Reclassification Adjustments
“Accumulated other comprehensive income” (AOCI) is reported in the shareholders’ equity section of the balance sheet. The OCI items are accumulated there until the gain is realized (such as an AFS security actually being sold), and then will be reclassified through net income and the AOCI is reduced by that amount, otherwise these gains would be counted twice. These reclassification adjustments are reported in the notes to the financial statements.
Statement of changes in equity
Shows changes during the year for the following items:
Common stock Preferred stock Additional paid-in-capital Retained earnings Treasury stock AOCI
Can either be part of the footnotes or as a separate statement.
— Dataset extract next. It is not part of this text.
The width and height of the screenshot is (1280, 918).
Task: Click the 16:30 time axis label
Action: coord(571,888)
Public companies show 3 years of comparative owners’ equity on their statement of changes in equity.
Statement of cash flows
Show changes in cash during the period
Users want to know about a company’s ability to generate and control cash in order to assess the company’s ability to meet its obligations.
Three types of cash flows on a cash flow statement
Operating
Investing
Financing
Operating cash flow
Changes in cash resulting from business operations
Cash received from customers
Dividend income
Interest income/expense
Cash paid for business expenses
Investing cash flow
Changes in cash resulting from investing activities
Purchase/sale of investments or long term assets Making loans (getting a loan would be financing)
Financing cash flow
Changes in cash resulting from financing activities
Issuing and selling company stock Purchasing treasury stock Getting a loan (also making payments on a loan) Paying dividends Issuing bonds
IFRS rules with regards to interest and dividends
Interest and dividends paid can be classified as either an operating or a financing activity
Interest and dividends received received can be classified as either operating or investing.
Non-cash activities
Transactions that are significant but don’t affect cash, and so would not be part of the statement of cash flows. An example would be converting debt into stock. These would be reported in the notes to the financials or in a separate schedule.
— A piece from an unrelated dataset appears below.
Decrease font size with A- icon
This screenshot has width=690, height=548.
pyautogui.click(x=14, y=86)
Difference in the Direct vs Indirect method of Cash Flow Statement
The only real difference in the two methods deals with the operating activities section: in the direct method, each line is a “direct” statement showing cash paid or received such as “cash paid to customers” or “cash paid to suppliers”. On an indirect statement, operating activities starts with net income and works backwards to “cash provided by operating activities”, and several non-cash items such as depreciation expense or gain/loss on sale of equipment.
Managements’ discussion and analysis
Required part for publicly held companies, it discusses operations, liquidity, and capital resources.
Significant Accounting Policies
There needs to be disclosures on significant accounting policies and how they are applied. Some of the items should be included if applicable:
A company’s revenue recognition policies
How a company determines what investments are cash equivalents
How a company priced their inventory
Methods for amortizing intangibles
Other Disclosures
During times of price stability, a disclosure is required discussing the effects of the instability on the company’s business.
Related party transactions: Any significant related party information would be discussed in the notes.
Concentration of credit risk
If a business and most of its customers/suppliers all operate in the same industry, then a concentration of credit risk needs to be disclosed in the notes.
Contingent Liabilities
Possible liabilities that are not both probable and can be reasonably estimated (if it was both it would be on the balance sheet) would be discussed in the notes instead of being accrued on the balance sheet.